What the task asks
The answer must consist solely of the lines from the one with "Task: Go to previous page arrow" through the last line of the data, copied exactly, with no pictures.
++++ Recorded data
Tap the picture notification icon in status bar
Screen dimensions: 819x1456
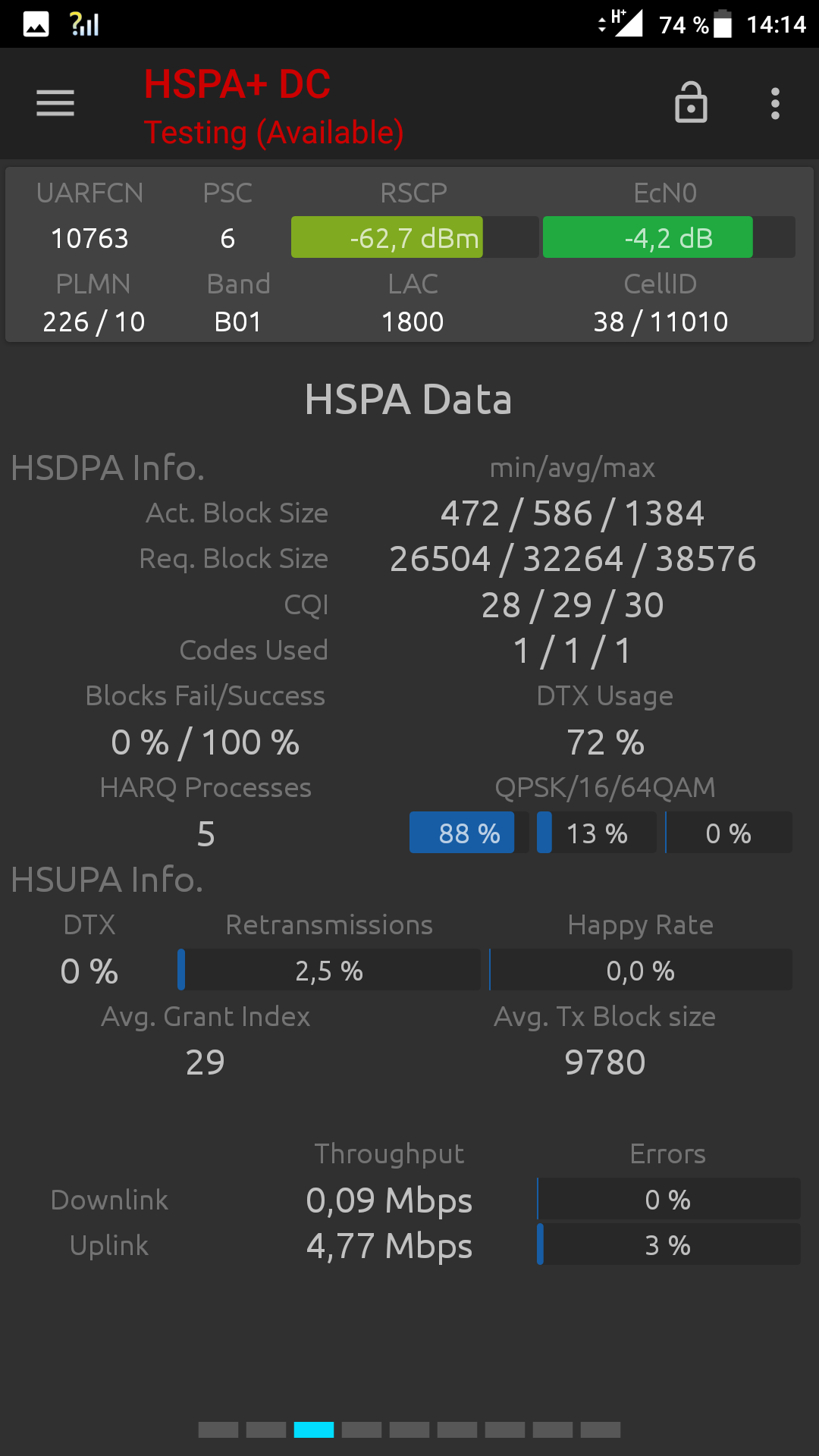36,24
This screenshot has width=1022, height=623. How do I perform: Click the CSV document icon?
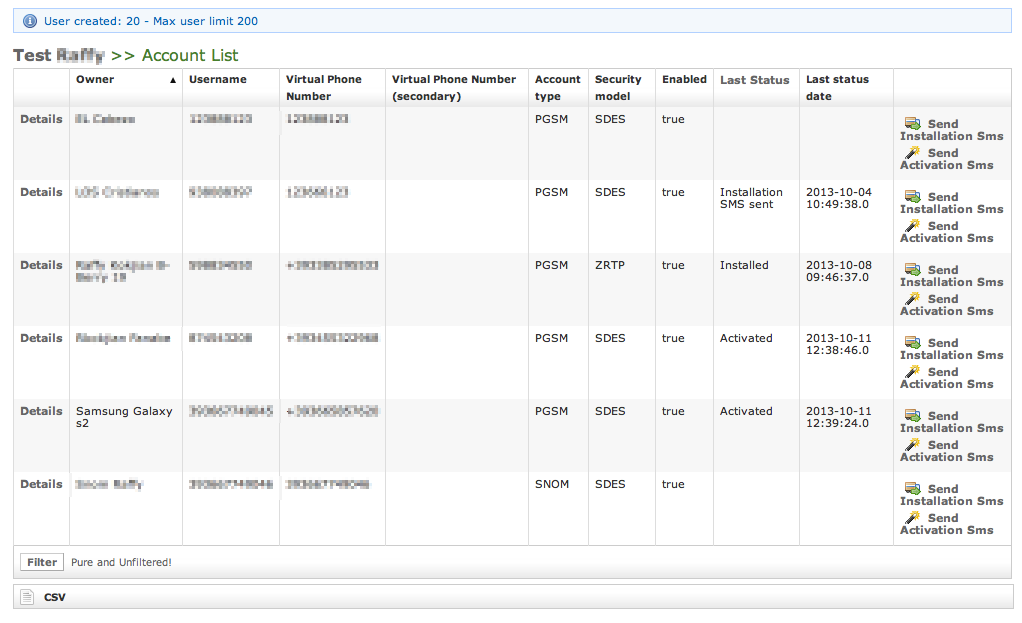pos(28,597)
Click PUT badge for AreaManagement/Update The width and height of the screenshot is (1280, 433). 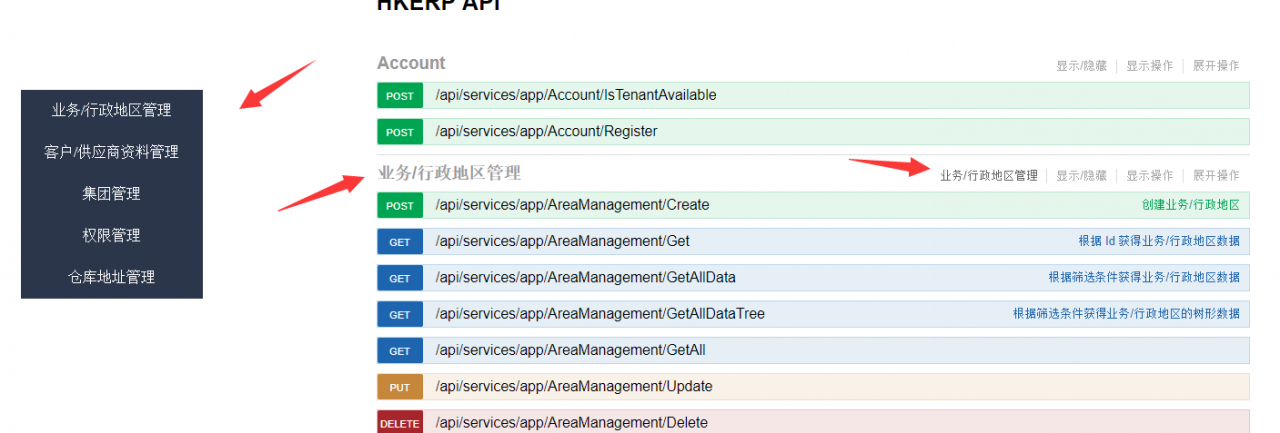tap(400, 387)
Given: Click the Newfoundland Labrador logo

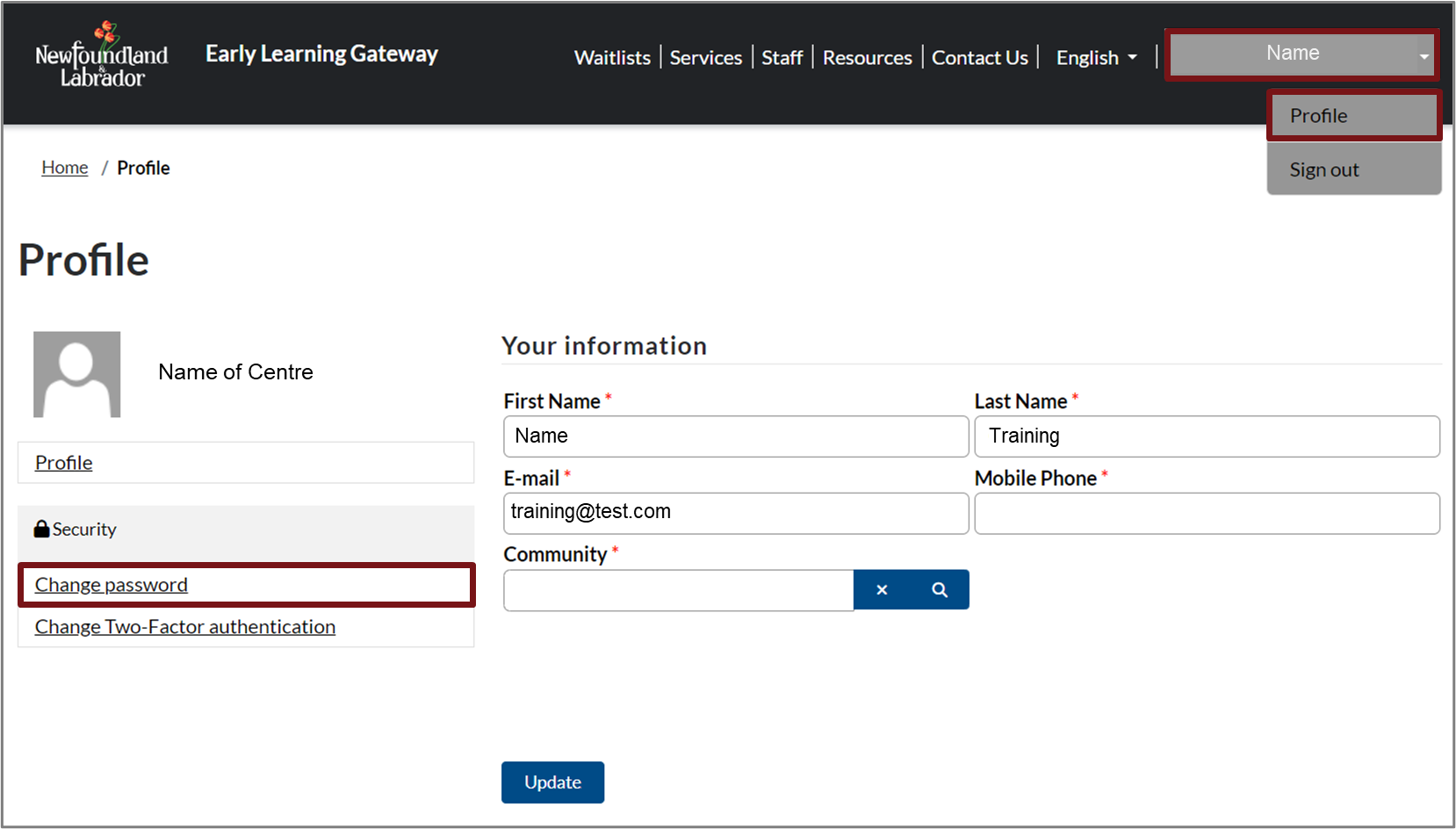Looking at the screenshot, I should click(x=101, y=55).
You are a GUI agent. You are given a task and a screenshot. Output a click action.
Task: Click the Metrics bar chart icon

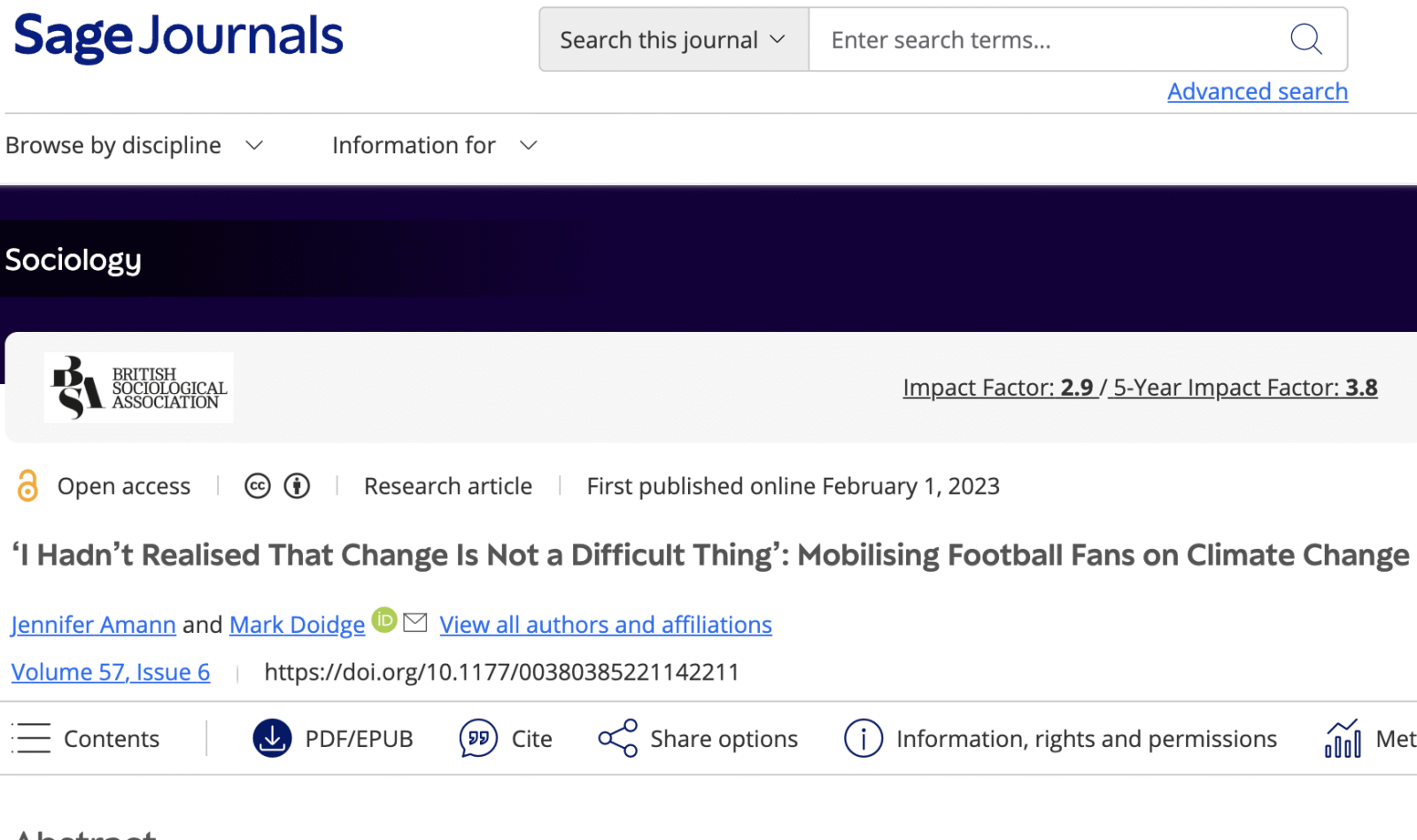pyautogui.click(x=1343, y=738)

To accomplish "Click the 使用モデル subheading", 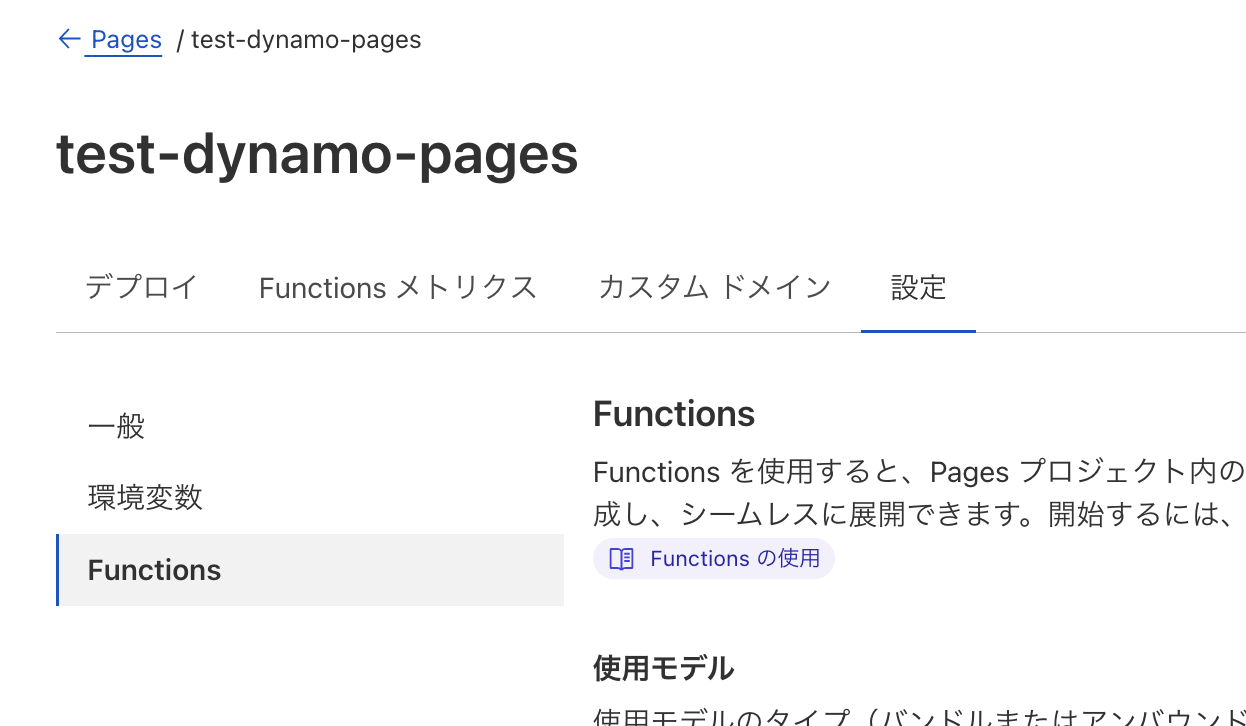I will (663, 668).
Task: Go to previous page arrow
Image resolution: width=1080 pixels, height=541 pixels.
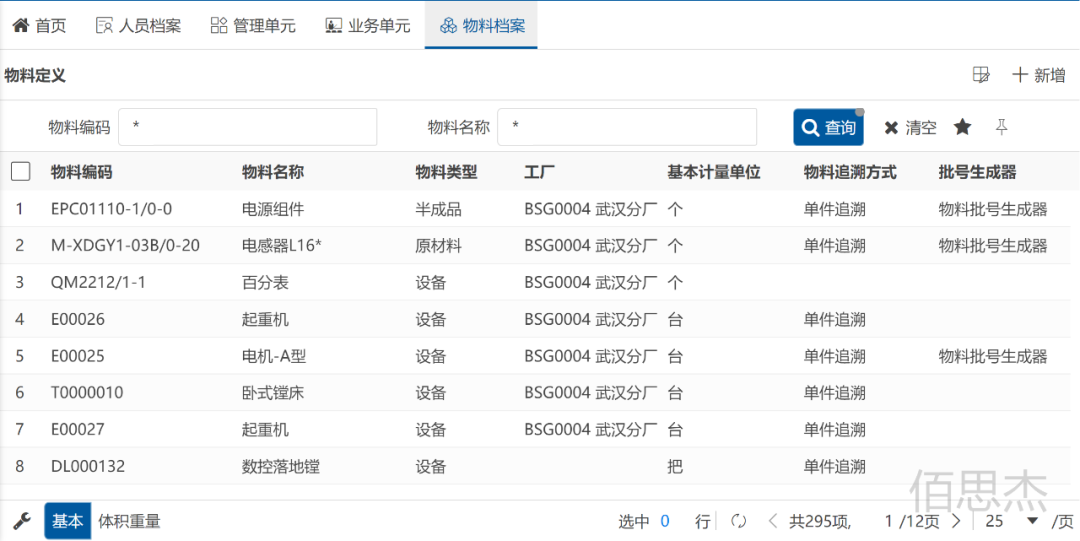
++++++++
Exercise result
Task: Go to previous page arrow
Image resolution: width=1080 pixels, height=541 pixels.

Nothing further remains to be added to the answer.